A paz armada, baseada no propósito da sobrevivência, porém, tem se desdobrado em um equilíbrio frágil que, em alguns momentos, esteve próximo de ser rompido. A crise dos mísseis, em 1962, por pouco não levou a um embate direto entre americanos e soviéticos, após a descoberta de uma base russa de lançamento de foguetes em Cuba, a poucos quilômetros da Flórida. Em outro capítulo de elevada tensão, quando Ronald Reagan e Mikhail Gorbachev mediam forças, os americanos chegaram a acumular 23 317 armas nucleares, enquanto os soviéticos tinham 40 159. Tamanha instabilidade fez a Associação dos Cientistas Atômicos criar o relógio do fim do mundo, que mede a ameaça de tudo vir a explodir pelos ares. Em 1947, foi programado para 23h40 (a hora simbólica do juízo final), mas teve os ponteiros adiantados como nunca antes no início de 2025, em sinal de alerta diante do acirramento das relações no xadrez mundial. E olha que foi antes do recente ataque de Israel e Estados Unidos às instalações nucleares do Irã, para impedir que a nação persa desenvolvesse a própria bomba.

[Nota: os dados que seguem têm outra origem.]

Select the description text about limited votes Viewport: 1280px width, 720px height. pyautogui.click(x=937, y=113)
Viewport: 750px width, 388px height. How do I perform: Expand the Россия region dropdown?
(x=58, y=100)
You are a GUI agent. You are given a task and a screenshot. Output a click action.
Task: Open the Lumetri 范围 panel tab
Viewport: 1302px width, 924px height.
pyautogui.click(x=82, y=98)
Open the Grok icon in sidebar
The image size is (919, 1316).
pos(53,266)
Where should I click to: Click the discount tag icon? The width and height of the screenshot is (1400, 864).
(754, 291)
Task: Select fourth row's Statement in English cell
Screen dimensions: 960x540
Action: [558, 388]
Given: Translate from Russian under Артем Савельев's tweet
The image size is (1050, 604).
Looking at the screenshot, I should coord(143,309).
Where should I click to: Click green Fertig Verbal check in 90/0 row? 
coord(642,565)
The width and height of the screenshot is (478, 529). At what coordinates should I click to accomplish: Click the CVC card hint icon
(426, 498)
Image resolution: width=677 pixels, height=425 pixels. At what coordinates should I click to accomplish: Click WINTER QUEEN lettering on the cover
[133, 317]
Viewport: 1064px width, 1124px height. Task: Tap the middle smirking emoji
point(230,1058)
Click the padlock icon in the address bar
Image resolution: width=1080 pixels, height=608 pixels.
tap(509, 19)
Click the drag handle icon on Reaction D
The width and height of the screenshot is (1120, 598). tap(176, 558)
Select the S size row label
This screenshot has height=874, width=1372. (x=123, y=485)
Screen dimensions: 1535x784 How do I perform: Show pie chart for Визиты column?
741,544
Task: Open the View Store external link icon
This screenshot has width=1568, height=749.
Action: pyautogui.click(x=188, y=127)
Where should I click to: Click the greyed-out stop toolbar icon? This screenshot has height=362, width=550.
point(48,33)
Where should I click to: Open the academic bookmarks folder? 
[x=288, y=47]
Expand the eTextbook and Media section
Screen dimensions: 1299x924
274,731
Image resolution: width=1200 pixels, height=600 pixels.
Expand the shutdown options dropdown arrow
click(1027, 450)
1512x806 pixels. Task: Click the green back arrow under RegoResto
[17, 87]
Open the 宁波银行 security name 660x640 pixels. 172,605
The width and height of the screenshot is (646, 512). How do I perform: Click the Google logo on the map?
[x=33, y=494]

Oito décadas após as detonações, o drama vivenciado pela população das duas cidades japonesas ainda ecoa, como um apelo pela paz. Seis pessoas que sentiram o horror na pele falaram em 1946 à memorável reportagem de John Hersey, na revista The New Yorker, quando o mundo tomou contato pela primeira vez com as perversas marcas deixadas pelo ataque nuclear. Mais tarde, vieram à luz os depoimentos dos Hibakushas, como os 650 000 sobreviventes passaram a ser identificados. Um dos mais impressionantes é o de Tsutomu Yamaguchi, que havia viajado para Hiroshima a negócios e viu o primeiro petardo explodir. Com queimaduras pelo corpo, cegueira temporária e rompimento dos tímpanos, o executivo da Mitsubishi Heavy Industries, então com 29 anos, retornou à cidade natal, Nagasaki, chegando pouco antes de ser atingida. Yamaguchi tornou-se ferrenho defensor do desarmamento, agitando bandeira na ONU, até morrer em 2010, aos 93 anos. Sua história, aliás, está prestes a virar filme, sob direção de James Cameron.

Atualmente, dois acordos buscam frear a disseminação de tão letal tecnologia: o Tratado de Não Proliferação de Armas Nucleares (TNP), de 1968, e o Tratado sobre a Proibição de Armas Nucleares (TPAN), de 2017. Mas embora a existência das iniciativas seja um avanço inequívoco, as potências nucleares ainda não aderiram a nenhuma das duas. E a atual intensificação dos conflitos no Oriente Médio e na Ucrânia reforça a percepção de que o almejado abandono da energia atômica para fins de destruição em massa ainda está longe de ocorrer. “Há centenas de aplicações benéficas da tecnologia nuclear, especialmente na saúde, porém não na guerra”, lembra Senra. Que os homens recorram à razão e a apliquem apenas para fins pacíficos.